カウントフリー機能はMVNEから提供

カウントフリーの仕組みは、ユーザーの通信内容からIPアドレス、ポート番号、パケットヘッダの一部(テキストや動画などのデータを含まないヘッダ部分のみ)を機械的/自動的にチェック・選別して行われる。この仕組みはLINEが提供するのではなく、LINEモバイルのMVNE(仮想移動体通信サービス提供者)であるNTTコミュニケーションズが提供している。LINE モバイルというサービスそのものはNTTコミュニケーションズがLINEの依頼で開発したもので、LINE モバイルはできあがったサービスを提供していると考えるといいだろう。

カウントフリー機能はMVNEであるNTTコミュニケーションズが提供

カウントフリーのように一部のサービスのみを無料にするMVNOサービスを「ゼロレーティング」といい、海外でも動画サイトが無料になるSIMが人気を集める一方で、通信の公平性やプライバシーの観点から問題とする声もある。

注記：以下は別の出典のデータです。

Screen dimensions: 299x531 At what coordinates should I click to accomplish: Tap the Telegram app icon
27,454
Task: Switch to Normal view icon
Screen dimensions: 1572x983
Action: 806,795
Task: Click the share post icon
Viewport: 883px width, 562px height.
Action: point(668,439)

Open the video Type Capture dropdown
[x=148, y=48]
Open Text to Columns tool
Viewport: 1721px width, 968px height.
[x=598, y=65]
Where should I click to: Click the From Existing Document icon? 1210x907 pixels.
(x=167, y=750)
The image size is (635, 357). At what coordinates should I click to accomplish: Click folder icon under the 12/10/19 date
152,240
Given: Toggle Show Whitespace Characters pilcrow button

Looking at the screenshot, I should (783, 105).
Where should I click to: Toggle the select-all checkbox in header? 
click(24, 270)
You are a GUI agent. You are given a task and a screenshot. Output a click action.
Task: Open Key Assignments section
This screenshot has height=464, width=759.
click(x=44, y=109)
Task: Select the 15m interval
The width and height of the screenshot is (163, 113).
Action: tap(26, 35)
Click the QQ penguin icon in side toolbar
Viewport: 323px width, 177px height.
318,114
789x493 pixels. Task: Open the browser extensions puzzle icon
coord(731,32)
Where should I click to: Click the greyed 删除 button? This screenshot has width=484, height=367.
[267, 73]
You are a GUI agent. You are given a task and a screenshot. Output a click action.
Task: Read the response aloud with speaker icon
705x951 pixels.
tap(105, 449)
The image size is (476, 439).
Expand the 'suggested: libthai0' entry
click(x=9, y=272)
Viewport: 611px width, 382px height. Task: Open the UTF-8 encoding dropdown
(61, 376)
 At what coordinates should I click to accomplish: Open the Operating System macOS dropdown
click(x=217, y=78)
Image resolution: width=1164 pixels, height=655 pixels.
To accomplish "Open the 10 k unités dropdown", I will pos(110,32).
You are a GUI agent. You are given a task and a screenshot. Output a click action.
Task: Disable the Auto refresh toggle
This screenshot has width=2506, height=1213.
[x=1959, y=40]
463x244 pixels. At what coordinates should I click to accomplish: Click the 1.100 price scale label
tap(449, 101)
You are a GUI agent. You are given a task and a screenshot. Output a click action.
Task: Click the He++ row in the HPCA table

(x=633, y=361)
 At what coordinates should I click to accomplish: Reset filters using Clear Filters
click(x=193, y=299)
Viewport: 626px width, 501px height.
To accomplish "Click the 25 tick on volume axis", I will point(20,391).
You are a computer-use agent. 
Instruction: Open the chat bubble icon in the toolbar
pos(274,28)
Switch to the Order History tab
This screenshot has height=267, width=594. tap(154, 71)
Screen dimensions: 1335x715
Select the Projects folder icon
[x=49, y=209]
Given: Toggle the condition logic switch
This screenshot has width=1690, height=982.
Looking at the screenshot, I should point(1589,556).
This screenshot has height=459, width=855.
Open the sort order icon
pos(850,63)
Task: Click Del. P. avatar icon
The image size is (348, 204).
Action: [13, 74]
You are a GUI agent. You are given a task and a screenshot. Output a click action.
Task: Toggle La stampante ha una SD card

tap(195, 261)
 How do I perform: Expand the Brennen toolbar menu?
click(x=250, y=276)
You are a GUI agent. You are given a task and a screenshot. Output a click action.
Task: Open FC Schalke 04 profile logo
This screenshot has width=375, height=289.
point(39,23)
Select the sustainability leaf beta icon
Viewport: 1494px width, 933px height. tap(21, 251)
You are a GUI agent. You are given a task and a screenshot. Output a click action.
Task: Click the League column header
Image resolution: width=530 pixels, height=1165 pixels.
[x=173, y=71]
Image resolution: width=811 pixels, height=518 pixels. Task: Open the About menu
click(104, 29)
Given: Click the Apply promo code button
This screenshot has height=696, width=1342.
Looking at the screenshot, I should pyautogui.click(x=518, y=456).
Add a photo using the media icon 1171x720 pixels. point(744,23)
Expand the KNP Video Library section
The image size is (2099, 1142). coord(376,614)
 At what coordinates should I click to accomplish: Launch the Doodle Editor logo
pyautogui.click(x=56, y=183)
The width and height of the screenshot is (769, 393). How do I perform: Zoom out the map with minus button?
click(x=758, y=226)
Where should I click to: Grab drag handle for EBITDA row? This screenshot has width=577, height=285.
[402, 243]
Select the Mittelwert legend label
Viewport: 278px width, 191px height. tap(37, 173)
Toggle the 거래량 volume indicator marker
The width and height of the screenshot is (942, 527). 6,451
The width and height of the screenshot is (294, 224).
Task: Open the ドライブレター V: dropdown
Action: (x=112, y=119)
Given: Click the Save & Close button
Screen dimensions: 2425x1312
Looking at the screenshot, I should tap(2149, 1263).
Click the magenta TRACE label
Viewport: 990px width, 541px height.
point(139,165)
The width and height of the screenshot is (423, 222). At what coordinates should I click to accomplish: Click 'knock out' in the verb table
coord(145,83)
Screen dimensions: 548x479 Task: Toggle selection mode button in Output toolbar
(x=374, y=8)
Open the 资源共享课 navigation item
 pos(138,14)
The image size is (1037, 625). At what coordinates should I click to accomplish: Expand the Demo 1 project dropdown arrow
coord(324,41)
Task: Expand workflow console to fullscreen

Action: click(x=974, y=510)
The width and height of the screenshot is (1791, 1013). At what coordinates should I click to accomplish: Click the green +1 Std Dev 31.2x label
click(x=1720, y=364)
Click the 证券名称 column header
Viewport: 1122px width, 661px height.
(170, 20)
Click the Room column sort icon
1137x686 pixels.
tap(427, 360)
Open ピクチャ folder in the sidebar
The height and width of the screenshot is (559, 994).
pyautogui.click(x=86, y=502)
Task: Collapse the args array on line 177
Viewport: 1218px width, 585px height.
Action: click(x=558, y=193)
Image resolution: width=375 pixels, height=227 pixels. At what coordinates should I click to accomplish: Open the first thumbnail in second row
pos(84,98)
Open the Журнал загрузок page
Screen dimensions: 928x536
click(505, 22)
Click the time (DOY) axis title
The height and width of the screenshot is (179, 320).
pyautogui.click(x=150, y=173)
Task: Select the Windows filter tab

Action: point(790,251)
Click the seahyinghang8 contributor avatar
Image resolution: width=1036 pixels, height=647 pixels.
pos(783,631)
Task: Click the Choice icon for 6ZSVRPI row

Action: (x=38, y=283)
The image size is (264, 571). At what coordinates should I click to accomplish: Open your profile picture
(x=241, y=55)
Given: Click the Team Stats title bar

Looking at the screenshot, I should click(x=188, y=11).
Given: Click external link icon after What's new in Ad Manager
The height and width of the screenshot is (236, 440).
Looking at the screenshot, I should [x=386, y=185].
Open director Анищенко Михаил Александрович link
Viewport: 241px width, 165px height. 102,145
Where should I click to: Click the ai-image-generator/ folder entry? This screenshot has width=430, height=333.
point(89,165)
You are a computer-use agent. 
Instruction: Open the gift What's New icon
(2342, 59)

カウントフリー(ゼロレーティング)サービスの対象外となるサービスは著しく接続機会を失うことになるのが問題というわけだ。

後者についてLINE モバイルでは、カウントフリーに関する説明書が用意され、同意しなければ契約できない流れになっているため、プライバシーの問題はないとしているが、通信の公平性についてはまだ議論が残っている。今のところ監督省庁である総務省をはじめ、行政側からの反応は見られないが、一方で他社からLINEをカウントフリーサービスとして提供したいという申し出があっても断ると説明しており、今やインフラのひとつとして定着した感のあるサービスとしては不公平だと受け取られても仕方のないところだろう。

いずれにせよ、MVNOとしては非常に強力なサービスがついに登場してしまった感がある。例えばデータ通信だけで見ればもっと安いサービスもあり、また固定電話や携帯電話向けの通話を含めても、先日発表された楽天モバイルの「050データSIM powered by Viber」のようなライバルはいるが、SNSも含めて考慮すれば最も競争力の高いMVNOのひとつとなるのは間違いない。LINE モバイルの登場により、3大キャリアや他の大手MVNOがどのように対応してくるかも大いに注目される。